Я подхожу ближе и, барабаня по холсту пальцами, зову:
– Габриэль?
Он не отвечает, но я уверен, что он там, и потому засовываю голову внутрь. Палатка полна зеленоватого свечения от чашки ночного дыма, которая стоит на земле у самого лица Габриэля. Он лежит на боку, на коврике, брошенном прямо на землю, и читает книгу. На меня он не смотрит.
Я говорю:
– Привет.
Он молчит и головы не поднимает.
– Надеюсь, ты только притворяешься, что читаешь, – говорю я. – Иначе и быть не может, потому что ты ведь не можешь сосредоточиться на книге, ты только и думаешь о том, как бы выбить из меня все мое живое дерьмо.

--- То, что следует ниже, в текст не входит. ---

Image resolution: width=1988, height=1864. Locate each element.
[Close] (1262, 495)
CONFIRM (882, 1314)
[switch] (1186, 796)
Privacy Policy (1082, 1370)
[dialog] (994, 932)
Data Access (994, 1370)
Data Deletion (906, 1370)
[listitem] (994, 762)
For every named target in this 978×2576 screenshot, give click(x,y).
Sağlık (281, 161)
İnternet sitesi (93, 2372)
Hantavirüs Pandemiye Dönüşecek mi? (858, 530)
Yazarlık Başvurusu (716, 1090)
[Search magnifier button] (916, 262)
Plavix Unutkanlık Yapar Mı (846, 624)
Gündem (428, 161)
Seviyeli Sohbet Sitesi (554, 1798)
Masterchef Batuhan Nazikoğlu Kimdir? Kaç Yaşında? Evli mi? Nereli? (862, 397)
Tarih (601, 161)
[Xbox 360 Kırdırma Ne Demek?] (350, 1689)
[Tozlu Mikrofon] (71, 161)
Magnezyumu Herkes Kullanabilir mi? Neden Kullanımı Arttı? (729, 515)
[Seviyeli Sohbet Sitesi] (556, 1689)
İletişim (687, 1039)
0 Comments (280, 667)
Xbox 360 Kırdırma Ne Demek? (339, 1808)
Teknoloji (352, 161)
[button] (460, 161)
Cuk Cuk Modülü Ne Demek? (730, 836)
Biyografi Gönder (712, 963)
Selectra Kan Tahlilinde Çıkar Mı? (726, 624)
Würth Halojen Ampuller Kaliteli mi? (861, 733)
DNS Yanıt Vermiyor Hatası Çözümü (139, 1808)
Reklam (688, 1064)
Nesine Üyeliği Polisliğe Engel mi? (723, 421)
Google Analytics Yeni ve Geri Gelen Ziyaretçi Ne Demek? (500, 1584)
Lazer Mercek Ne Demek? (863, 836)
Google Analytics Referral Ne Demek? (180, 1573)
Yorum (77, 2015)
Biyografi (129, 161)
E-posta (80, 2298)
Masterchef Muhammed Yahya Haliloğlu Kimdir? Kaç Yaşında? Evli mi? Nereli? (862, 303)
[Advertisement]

– Не знаю, какое именно дерьмо ты называешь живым, но ты недалек от истины.
Теперь Габриэль смотрит на меня, и я вижу, что его лицо серьезно. Он и впрямь не прочь вздуть меня как следует. Я вхожу в палатку, пригнув голову: она совсем невысокая, и я чувствую себя в ней неловко, а потому опускаюсь на колени.
– Ты что-то от меня хочешь? – Голос Габриэля полон яда.
– Хм. Да… Я думаю, нам надо поговорить.